◆ Short task: Copy out every line of the records below word for word, with no changes.

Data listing
•••••
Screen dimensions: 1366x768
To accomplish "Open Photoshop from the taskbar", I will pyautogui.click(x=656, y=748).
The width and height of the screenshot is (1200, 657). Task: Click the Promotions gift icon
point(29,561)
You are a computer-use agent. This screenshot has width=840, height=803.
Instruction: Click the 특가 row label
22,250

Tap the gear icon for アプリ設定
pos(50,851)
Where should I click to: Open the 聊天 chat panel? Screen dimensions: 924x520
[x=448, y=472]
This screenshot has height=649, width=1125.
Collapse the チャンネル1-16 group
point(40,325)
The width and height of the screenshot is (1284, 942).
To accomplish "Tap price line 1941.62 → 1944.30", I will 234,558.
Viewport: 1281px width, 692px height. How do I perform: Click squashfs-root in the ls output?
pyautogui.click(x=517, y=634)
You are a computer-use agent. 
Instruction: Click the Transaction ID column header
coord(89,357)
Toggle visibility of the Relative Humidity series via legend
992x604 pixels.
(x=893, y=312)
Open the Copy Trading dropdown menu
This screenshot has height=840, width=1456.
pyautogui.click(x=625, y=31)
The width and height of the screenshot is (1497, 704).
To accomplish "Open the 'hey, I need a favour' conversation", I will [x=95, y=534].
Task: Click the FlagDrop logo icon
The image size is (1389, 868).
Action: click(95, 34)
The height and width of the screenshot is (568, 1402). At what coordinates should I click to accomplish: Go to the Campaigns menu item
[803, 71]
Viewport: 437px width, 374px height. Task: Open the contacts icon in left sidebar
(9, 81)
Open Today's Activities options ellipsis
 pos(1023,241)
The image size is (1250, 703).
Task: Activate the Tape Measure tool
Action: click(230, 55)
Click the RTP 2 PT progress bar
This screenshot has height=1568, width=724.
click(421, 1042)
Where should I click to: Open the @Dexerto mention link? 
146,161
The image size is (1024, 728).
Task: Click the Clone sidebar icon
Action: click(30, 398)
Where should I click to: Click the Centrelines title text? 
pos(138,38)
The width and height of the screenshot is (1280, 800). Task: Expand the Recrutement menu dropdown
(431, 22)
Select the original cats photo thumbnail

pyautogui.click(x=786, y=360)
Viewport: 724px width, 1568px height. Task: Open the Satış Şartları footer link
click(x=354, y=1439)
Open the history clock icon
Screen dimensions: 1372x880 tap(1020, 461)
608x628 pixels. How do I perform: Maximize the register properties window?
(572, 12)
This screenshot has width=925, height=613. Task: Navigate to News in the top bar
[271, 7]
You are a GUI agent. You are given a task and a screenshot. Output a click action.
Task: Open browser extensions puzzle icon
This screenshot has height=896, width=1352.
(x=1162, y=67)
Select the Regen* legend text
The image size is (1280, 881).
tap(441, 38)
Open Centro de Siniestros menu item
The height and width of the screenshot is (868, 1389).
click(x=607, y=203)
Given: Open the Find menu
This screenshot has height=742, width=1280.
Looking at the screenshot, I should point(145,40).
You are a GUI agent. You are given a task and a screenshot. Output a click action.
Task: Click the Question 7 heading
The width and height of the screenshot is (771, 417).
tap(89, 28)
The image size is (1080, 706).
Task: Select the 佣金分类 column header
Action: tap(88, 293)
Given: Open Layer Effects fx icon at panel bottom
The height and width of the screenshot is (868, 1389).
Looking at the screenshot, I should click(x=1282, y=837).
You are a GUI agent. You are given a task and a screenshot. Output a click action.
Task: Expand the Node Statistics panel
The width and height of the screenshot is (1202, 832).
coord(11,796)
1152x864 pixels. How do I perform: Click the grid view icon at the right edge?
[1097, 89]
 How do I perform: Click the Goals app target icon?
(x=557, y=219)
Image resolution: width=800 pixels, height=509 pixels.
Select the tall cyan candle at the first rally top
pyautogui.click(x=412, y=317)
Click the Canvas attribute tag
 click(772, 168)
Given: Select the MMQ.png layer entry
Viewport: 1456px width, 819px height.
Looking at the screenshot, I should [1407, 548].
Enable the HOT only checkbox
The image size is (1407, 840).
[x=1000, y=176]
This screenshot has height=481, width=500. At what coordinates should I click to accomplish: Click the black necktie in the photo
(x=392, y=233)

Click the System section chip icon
•••••
◆ Correct result:
Screen dimensions: 1366x768
To accomplish "Open Photoshop from the taskbar", I will pyautogui.click(x=656, y=748).
The width and height of the screenshot is (1200, 657). Task: Click the Promotions gift icon
point(29,561)
You are a computer-use agent. This screenshot has width=840, height=803.
Instruction: Click the 특가 row label
22,250

Tap the gear icon for アプリ設定
pos(50,851)
Where should I click to: Open the 聊天 chat panel? Screen dimensions: 924x520
[x=448, y=472]
This screenshot has height=649, width=1125.
Collapse the チャンネル1-16 group
point(40,325)
The width and height of the screenshot is (1284, 942).
To accomplish "Tap price line 1941.62 → 1944.30", I will 234,558.
Viewport: 1281px width, 692px height. How do I perform: Click squashfs-root in the ls output?
pyautogui.click(x=517, y=634)
You are a computer-use agent. 
Instruction: Click the Transaction ID column header
coord(89,357)
Toggle visibility of the Relative Humidity series via legend
992x604 pixels.
(x=893, y=312)
Open the Copy Trading dropdown menu
This screenshot has height=840, width=1456.
pyautogui.click(x=625, y=31)
The width and height of the screenshot is (1497, 704).
To accomplish "Open the 'hey, I need a favour' conversation", I will [x=95, y=534].
Task: Click the FlagDrop logo icon
The image size is (1389, 868).
Action: click(95, 34)
The height and width of the screenshot is (568, 1402). At what coordinates should I click to accomplish: Go to the Campaigns menu item
[803, 71]
Viewport: 437px width, 374px height. Task: Open the contacts icon in left sidebar
(9, 81)
Open Today's Activities options ellipsis
 pos(1023,241)
The image size is (1250, 703).
Task: Activate the Tape Measure tool
Action: click(230, 55)
Click the RTP 2 PT progress bar
This screenshot has height=1568, width=724.
click(421, 1042)
Where should I click to: Open the @Dexerto mention link? 
146,161
The image size is (1024, 728).
Task: Click the Clone sidebar icon
Action: click(30, 398)
Where should I click to: Click the Centrelines title text? 
pos(138,38)
The width and height of the screenshot is (1280, 800). Task: Expand the Recrutement menu dropdown
(431, 22)
Select the original cats photo thumbnail

pyautogui.click(x=786, y=360)
Viewport: 724px width, 1568px height. Task: Open the Satış Şartları footer link
click(x=354, y=1439)
Open the history clock icon
Screen dimensions: 1372x880 tap(1020, 461)
608x628 pixels. How do I perform: Maximize the register properties window?
(572, 12)
This screenshot has width=925, height=613. Task: Navigate to News in the top bar
[271, 7]
You are a GUI agent. You are given a task and a screenshot. Output a click action.
Task: Open browser extensions puzzle icon
This screenshot has height=896, width=1352.
(x=1162, y=67)
Select the Regen* legend text
The image size is (1280, 881).
tap(441, 38)
Open Centro de Siniestros menu item
The height and width of the screenshot is (868, 1389).
click(x=607, y=203)
Given: Open the Find menu
This screenshot has height=742, width=1280.
Looking at the screenshot, I should point(145,40).
You are a GUI agent. You are given a task and a screenshot. Output a click action.
Task: Click the Question 7 heading
The width and height of the screenshot is (771, 417).
tap(89, 28)
The image size is (1080, 706).
Task: Select the 佣金分类 column header
Action: tap(88, 293)
Given: Open Layer Effects fx icon at panel bottom
The height and width of the screenshot is (868, 1389).
Looking at the screenshot, I should click(x=1282, y=837).
You are a GUI agent. You are given a task and a screenshot. Output a click action.
Task: Expand the Node Statistics panel
The width and height of the screenshot is (1202, 832).
coord(11,796)
1152x864 pixels. How do I perform: Click the grid view icon at the right edge?
[1097, 89]
 How do I perform: Click the Goals app target icon?
(x=557, y=219)
Image resolution: width=800 pixels, height=509 pixels.
Select the tall cyan candle at the first rally top
pyautogui.click(x=412, y=317)
Click the Canvas attribute tag
 click(772, 168)
Given: Select the MMQ.png layer entry
Viewport: 1456px width, 819px height.
Looking at the screenshot, I should [1407, 548].
Enable the HOT only checkbox
The image size is (1407, 840).
[x=1000, y=176]
This screenshot has height=481, width=500. At what coordinates should I click to accomplish: Click the black necktie in the photo
(x=392, y=233)

Click the System section chip icon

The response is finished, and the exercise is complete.